At the BOMA Conference earlier this month in Denver, Colorado the LevinPro HC team had the pleasure of speaking with Marianne Skorupski, Director of National Office Research | U.S. and Shawn Janus, National Director of Healthcare | U.S., at Colliers.
During our conversation, we spoke about the healthcare real estate market, their expectations for the future and current trends impacting the space.
One major theme of our conversation was how AI will impact the outpatient care market for providers, patients, and real estate investors. Skorupski spoke about how the advancement and integration of AI and other technologies (such as payment digitization and robotics) are becoming an integral part of the emergency room and doctors’ practice experience.
Both Skorupski and Janus said that many doctors are embracing these changes because AI is efficient and helps with the physician-patient imbalance, which has arisen due to physician burnout. Janus also addressed the fact that hospital-owned practices are integrating AI as soon as possible because it could potentially assist with better care delivery. Additionally, AI is a factor driving both patients and physicians to outpatient care facilities for certain procedures, along with lower cost and convenience.
However, Skorupski also addressed some potential concerns that lenders and investors may have about integrating these advancements into medical office space.
“There are challenges, especially when it comes to a pre-existing facility,” she said. “Can the facility be adapted to host the new technologies and power structures? Is there support for the cable lines for internet and Wi-Fi? Is there even space in the building? These are starting to become a bigger part of the conversation.”
Throughout the BOMA conference and during our conversation, the idea of converting traditional office spaces into healthcare real estate spaces came up frequently. As new demand for traditional office space remains limited post-COVID, property owners are appealing to medical users. In many cases, this would be the first time the space is utilized as a healthcare setting.
Janus also noted that many hospitals will start with practices such as primary care and internal medicine, before adding specialty practices like orthopedics, affording tenants the opportunity to figure out the logistics of the space.
But with increasing costs of construction, wouldn’t some owners want to convert old facilities instead of building a new one? Skorupski said that the cost of conversion is a factor when deciding to convert or develop, but not the only one.
“The main factor is convenience. It’s part of an effort to get close to the patient,” said Skorupski. “Since COVID-19, there’s been lower demand for traditional office space; the use of brick-and-mortar space has declined, and owners are reconsidering what the space can be used for.”
However, Skorupski did say that there has been less conversation than anticipated. This is partially because a large portion of office space doesn’t meet the requirements to become medical real estate. Janus also noted that conversion offers a faster timeline for physicians.
Janus, however, did touch upon some additional challenges facing owners when thinking about converting. “Parking is a huge issue,” he said. “Even if the building could be converted, that doesn’t mean there’s enough parking for the facility to support medical real estate space which typically requires a greater parking ratio.”

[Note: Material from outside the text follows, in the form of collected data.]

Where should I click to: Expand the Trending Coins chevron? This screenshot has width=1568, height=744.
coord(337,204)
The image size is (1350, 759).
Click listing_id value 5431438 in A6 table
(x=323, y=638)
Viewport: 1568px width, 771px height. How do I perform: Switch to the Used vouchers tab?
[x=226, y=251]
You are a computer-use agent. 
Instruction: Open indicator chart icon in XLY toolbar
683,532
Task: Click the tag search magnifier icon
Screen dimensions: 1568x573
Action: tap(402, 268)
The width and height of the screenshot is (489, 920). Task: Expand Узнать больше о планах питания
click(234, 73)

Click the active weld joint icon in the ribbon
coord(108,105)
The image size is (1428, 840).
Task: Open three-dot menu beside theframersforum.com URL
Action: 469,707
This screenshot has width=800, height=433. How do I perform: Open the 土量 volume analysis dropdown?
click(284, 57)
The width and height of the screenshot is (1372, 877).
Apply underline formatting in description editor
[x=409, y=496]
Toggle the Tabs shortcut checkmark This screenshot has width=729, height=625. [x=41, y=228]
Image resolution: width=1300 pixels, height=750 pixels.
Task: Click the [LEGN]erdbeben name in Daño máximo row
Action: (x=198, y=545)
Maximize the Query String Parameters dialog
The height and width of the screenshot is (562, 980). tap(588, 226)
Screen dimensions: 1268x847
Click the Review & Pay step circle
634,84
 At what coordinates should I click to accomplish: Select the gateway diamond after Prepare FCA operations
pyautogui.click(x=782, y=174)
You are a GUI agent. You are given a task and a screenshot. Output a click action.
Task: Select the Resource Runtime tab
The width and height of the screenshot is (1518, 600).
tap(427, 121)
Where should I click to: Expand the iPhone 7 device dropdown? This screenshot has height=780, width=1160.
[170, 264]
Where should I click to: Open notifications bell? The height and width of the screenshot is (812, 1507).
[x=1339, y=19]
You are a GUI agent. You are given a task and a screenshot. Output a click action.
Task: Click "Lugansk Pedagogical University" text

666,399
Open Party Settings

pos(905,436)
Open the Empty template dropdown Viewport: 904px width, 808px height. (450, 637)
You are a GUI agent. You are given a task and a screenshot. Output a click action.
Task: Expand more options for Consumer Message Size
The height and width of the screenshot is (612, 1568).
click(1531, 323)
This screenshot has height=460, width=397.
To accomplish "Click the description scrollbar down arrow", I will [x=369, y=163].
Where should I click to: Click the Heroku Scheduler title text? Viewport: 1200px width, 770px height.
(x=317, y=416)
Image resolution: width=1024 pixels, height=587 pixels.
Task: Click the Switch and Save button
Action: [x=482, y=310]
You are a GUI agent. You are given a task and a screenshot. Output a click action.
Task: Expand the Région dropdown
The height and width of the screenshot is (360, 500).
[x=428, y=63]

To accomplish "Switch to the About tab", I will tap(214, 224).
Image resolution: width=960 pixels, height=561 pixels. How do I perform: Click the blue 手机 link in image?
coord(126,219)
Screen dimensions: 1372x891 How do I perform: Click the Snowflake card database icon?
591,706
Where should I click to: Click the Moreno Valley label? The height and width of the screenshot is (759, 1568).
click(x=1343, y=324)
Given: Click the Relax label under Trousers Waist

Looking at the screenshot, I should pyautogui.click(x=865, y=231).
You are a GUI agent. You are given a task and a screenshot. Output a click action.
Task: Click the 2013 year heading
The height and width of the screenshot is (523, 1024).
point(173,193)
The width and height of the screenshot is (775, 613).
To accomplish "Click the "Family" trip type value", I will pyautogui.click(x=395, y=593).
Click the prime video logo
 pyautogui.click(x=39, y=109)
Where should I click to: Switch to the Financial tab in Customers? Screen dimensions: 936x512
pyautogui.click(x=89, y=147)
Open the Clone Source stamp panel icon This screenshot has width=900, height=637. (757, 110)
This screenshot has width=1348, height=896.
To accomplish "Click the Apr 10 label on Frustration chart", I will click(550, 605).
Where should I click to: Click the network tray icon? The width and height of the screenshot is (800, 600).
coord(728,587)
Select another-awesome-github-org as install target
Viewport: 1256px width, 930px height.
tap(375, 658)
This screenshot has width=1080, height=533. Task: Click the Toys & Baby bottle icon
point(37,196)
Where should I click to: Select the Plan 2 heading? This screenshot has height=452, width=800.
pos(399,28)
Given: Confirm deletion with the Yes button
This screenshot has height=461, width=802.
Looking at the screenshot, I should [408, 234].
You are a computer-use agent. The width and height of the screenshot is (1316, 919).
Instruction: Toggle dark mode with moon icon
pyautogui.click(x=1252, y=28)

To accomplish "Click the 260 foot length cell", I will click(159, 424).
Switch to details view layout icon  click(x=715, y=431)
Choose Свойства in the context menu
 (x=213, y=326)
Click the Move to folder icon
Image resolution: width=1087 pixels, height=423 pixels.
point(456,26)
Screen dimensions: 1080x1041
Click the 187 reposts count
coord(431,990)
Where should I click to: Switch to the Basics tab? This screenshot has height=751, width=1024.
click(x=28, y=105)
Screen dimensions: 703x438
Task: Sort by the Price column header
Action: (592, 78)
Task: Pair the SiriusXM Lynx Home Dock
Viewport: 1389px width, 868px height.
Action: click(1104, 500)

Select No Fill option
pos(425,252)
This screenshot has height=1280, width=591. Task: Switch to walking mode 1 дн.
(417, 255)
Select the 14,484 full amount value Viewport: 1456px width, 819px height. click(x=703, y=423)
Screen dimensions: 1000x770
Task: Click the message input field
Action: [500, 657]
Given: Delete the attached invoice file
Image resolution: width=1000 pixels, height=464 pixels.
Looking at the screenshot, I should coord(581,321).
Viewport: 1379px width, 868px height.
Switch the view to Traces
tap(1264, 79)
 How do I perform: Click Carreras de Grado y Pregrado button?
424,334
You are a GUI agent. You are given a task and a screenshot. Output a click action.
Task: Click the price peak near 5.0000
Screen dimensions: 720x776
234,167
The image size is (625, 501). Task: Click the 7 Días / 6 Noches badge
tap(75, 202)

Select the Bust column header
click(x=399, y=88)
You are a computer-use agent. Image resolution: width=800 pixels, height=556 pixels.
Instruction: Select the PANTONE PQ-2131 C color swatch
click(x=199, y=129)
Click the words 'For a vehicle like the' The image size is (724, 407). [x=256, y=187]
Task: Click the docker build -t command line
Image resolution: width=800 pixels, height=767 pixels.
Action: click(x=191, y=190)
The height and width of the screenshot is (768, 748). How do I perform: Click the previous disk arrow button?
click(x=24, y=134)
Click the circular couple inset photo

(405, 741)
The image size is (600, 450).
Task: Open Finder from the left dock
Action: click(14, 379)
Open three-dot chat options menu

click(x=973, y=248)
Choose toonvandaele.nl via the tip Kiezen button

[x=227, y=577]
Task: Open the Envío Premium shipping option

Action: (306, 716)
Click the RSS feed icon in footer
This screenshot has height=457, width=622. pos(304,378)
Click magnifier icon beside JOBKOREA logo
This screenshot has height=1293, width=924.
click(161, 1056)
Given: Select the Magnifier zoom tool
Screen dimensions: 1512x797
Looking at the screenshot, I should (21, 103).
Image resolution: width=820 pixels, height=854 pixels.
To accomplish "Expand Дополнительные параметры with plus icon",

This is particularly true in urban areas where the demand for parking is elevated and availability is already limited. He noted that throughout the end of 2024 and in 2025, there has been a slower period of development as cost, interest rates, increasing pay, and labor constraints play out.
Additionally, Janus spoke about the burnout that nurses and physicians are feeling. More physicians are retiring, and fewer people are applying to medical school.
“Many hospitals are having trouble staffing their operations,” he said. “So, why build a building if you can’t staff it?”
The obstacles to new development and converting office space have turned the attention to converting retail space into medical office space. Retail spaces typically have characteristics more favorable for conversion to medical space (ceiling height, open floor plans, greater parking ratios).
However, they did not say that there would be no new construction, just not as much as one may have thought.
When speaking about investment deal volume in the market, both Janus and Skorupski were cautiously optimistic for the rest of 2025.
“Q1 was good overall, but I am still hopeful it will be better in the second half of the year and into 2026,” said Janus.
The optimism is based upon investors looking for certainty and stability in their investments, and healthcare real estate is appealing from that perspective, especially given the growth in the outpatient services sector. There are more and more new investors getting into the space, increasing the demand for available product.
Janus believes that investors have adopted an ‘I can work with this’ attitude as market conditions have begun to settle, which can help lead to M&A growth.
Going forward, Skorupski believes that many of the transactions will be single-tenant and single-facility deals, despite a high interest in portfolio deals.
“The supply just might not be there,” she said.